IPS-Inter Press Service Deutschland GmbH
IPS-Tagesdienst vom 27. März 2013

Peru: Hilfe für in Abgeschiedenheit lebende Indigene

von Milagros Salazar


Bild: © INDEPA

Frauen und Kinder der Nanti-Gemeinschaft, die nur wenig Kontakt zur übrigen Gesellschaft haben, in der peruanischen Region Madre de Dios
Bild: © INDEPA

Lima, 27. März (IPS) - In den Tiefen des peruanischen Amazonas-Regenwaldes leben Indigene, die sich entschieden haben, komplett oder teilweise isoliert von der restlichen Gesellschaft zu leben. Das Ministerium für Interkulturelle Angelegenheiten will dafür sorgen, dass ihr Wunsch nach Abgeschiedenheit respektiert wird.

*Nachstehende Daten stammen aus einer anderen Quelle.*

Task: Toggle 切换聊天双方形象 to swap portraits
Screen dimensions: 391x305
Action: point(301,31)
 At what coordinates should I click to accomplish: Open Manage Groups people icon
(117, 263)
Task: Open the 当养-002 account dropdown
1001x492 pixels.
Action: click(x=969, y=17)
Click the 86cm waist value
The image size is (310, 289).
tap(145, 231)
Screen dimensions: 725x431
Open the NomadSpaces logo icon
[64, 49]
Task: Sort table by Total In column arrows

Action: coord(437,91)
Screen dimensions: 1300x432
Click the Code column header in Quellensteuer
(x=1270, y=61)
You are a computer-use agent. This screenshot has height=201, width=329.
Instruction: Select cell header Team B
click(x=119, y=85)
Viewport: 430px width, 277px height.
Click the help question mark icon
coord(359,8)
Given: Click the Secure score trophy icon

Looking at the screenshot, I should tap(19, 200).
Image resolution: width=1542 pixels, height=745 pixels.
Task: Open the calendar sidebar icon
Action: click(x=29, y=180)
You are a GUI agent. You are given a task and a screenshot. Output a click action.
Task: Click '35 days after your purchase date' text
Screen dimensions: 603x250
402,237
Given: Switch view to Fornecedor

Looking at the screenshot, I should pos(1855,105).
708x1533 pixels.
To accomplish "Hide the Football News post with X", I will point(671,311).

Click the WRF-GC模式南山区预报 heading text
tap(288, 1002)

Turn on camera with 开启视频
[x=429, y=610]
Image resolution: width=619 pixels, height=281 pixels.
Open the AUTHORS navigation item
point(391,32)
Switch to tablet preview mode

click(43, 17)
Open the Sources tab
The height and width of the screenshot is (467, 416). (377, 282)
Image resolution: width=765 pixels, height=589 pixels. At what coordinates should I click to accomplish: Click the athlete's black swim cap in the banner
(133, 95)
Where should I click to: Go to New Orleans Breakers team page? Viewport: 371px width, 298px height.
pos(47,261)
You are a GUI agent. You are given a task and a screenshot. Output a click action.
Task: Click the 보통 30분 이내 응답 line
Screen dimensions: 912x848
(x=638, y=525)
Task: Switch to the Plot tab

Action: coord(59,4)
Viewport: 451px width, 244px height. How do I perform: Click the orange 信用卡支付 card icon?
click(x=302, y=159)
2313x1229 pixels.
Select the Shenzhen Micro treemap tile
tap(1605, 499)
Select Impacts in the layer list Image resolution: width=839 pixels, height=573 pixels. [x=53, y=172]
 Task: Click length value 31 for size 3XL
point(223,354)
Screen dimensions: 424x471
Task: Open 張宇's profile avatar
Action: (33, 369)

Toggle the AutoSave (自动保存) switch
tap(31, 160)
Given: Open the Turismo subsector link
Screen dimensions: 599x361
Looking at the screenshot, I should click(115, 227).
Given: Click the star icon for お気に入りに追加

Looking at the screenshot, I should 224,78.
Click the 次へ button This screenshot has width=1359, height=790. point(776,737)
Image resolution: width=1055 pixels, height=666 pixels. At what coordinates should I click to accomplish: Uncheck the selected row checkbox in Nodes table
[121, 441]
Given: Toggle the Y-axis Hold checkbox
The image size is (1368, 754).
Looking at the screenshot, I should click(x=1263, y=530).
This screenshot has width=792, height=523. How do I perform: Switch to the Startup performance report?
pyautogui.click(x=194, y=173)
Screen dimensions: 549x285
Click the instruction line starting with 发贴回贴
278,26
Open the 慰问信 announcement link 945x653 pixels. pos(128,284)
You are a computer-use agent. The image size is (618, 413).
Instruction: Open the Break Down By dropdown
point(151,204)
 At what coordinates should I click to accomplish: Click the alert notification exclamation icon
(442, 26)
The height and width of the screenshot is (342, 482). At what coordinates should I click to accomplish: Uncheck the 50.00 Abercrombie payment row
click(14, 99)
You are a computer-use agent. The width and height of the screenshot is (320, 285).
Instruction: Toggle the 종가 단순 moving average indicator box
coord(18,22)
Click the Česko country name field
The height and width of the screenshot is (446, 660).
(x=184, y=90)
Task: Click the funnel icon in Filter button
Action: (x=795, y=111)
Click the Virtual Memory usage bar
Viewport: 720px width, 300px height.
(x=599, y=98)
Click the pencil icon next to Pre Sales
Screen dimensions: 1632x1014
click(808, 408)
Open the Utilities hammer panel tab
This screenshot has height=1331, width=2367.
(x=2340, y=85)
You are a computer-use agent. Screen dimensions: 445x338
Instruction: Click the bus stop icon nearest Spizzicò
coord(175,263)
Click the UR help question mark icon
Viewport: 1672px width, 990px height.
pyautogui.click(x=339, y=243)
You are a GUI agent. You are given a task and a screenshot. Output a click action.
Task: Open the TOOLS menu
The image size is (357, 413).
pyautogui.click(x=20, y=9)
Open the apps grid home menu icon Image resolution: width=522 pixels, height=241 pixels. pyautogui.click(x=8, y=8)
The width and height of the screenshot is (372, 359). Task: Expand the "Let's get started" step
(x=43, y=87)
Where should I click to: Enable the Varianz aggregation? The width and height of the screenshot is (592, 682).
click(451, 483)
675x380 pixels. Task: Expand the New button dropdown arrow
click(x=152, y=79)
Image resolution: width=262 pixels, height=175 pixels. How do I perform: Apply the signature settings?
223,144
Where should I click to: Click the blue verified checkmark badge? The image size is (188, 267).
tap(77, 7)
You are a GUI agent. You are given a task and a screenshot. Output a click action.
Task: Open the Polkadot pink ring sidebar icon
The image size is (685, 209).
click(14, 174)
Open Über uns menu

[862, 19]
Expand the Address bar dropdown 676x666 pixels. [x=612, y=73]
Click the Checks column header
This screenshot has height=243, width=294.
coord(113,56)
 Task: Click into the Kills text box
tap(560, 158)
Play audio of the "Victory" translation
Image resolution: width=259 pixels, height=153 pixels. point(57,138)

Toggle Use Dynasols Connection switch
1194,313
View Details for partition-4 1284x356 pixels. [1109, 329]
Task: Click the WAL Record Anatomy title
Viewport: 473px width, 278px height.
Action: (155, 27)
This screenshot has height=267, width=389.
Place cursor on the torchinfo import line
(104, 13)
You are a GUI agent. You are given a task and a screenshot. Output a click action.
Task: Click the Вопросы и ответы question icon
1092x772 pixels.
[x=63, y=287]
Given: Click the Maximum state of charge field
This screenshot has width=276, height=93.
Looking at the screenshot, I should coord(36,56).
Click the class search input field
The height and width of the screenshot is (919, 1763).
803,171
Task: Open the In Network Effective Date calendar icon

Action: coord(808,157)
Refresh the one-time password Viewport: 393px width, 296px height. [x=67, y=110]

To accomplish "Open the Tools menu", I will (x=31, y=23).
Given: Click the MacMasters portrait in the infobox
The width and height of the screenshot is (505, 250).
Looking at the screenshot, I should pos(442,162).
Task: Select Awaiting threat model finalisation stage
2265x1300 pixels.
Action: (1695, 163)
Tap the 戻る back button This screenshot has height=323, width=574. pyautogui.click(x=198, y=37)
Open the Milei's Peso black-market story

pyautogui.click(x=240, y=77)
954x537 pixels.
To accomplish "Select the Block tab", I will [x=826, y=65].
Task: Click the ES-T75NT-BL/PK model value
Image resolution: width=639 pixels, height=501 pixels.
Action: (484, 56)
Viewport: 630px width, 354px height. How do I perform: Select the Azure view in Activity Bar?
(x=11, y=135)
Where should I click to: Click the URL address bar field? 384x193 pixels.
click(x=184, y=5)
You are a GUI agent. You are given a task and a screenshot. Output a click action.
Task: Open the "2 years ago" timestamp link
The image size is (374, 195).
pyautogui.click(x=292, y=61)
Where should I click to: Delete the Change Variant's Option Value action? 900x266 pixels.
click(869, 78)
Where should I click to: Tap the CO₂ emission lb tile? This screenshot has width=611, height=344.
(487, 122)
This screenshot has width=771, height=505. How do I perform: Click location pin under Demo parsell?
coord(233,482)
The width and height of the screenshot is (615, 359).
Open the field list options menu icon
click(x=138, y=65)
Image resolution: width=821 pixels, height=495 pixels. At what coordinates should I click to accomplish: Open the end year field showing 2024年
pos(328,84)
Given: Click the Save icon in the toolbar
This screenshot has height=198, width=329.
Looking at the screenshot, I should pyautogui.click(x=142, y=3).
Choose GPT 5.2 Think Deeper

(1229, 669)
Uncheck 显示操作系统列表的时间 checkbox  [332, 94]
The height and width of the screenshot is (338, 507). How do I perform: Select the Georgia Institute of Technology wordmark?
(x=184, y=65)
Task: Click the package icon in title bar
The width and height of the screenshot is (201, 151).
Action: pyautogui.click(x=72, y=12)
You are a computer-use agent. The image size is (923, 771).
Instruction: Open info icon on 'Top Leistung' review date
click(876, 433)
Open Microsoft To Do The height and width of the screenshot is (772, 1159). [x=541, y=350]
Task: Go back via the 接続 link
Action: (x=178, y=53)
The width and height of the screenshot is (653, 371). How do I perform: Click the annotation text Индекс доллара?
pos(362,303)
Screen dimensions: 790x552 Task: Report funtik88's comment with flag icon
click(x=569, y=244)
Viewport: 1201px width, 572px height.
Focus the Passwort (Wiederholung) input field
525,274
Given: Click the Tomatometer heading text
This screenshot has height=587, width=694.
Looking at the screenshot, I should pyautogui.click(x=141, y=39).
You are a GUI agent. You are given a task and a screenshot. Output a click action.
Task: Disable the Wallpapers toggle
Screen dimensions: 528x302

"Die Indigenen haben nicht zuletzt deshalb die Isolation gewählt, weil sie vor allem in der Kautschuk-Ära immer wieder Opfer von Gewalt wurden. Wir haben eine historische Schuld zu begleichen", sagte Paulo Vilca, Leiter der Abteilung für interkulturelle Angelegenheiten und Bürgerrechte im Ministerium, gegenüber IPS.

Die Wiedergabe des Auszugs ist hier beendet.